Revolut still 2 years away from listing: CEO

Revolut

Revolut, one of Europe’s most valuable fintech companies, won’t go public until at least 2028, according to its co-founder and CEO Nik Storonsky.

In an interview with David Rubenstein for an upcoming episode of The David Rubenstein Show: Peer to Peer Conversations, Storonsky said a potential initial public offering (IPO) is “two years away.”

This pushes back expectations for one of the continent’s most anticipated listings and extends a timeline he had previously described as “two to three years” in a December 2025 interview.

The London-based digital bank, which offers banking, investing, crypto, and payments services to tens of millions of customers globally, has long been viewed as a prime IPO candidate. However, Storonsky made clear that the company is in no rush.

Revolut has delivered impressive financial results in recent years, providing a solid foundation for an eventual public debut.

In 2025, the company reported record pretax profit of $2.3 billion (£1.7 billion), up 57% from 2024, on revenue of about $6 billion. That followed 2024’s performance of $1.4 billion in pretax profit and $4 billion in revenue.
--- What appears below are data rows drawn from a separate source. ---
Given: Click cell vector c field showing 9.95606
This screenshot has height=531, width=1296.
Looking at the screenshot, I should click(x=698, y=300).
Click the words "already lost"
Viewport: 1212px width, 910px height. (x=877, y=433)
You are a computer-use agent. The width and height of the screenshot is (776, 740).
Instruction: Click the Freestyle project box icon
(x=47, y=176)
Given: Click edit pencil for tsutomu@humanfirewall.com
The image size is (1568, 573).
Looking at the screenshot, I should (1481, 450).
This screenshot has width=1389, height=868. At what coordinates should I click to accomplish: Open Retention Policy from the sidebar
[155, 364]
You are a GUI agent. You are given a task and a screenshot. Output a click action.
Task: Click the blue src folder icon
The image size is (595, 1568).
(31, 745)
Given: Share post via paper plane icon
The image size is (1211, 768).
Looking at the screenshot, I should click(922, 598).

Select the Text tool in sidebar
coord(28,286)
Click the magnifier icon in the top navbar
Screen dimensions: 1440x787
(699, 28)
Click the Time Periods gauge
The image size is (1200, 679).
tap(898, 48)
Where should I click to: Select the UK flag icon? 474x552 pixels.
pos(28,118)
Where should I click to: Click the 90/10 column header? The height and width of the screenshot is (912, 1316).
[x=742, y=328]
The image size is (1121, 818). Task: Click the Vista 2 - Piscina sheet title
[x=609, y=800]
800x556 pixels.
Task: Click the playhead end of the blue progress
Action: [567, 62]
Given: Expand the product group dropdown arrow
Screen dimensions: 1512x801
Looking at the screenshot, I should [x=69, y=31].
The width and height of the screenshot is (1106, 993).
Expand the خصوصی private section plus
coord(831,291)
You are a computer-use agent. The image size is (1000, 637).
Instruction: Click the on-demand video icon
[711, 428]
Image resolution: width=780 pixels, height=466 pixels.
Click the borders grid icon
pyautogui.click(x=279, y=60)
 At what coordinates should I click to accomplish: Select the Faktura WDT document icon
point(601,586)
Management has projected even stronger figures for 2026, targeting around $9 billion in revenue and $3.5 billion in net profit.

The fintech now serves more than 65 million customers worldwide and continues to expand its product offerings, including lending and business banking services.

Despite this momentum, and a $75 billion valuation secured in a secondary share sale in November 2025, Storonsky said that going public remains a future goal rather than an immediate priority.

He noted that Revolut may conduct additional secondary share sales in the meantime, as these have occurred roughly every one to two years and provide liquidity for employees and early investors.

A preference for the US

Storonsky has repeatedly signaled a preference for listing in the United States, likely on Nasdaq, citing deeper liquidity, higher valuations for tech and fintech companies, and the drawbacks of London’s 0.5% stamp duty on share dealings.

A US IPO could also help Revolut advance its ambitions in the American market, where it is still working toward obtaining a full banking charter.

The CEO stressed that the final timing would depend on overall market conditions. Recent examples, such as Swedish buy-now-pay-later firm Klarna facing challenges after its public listing, may have contributed to a more cautious approach among European fintechs.

Revolut’s path contrasts with peers like Monzo and Starling Bank, which are also preparing for potential listings, but the company’s size and global reach make its debut particularly significant for London’s fintech ecosystem and the broader European tech scene.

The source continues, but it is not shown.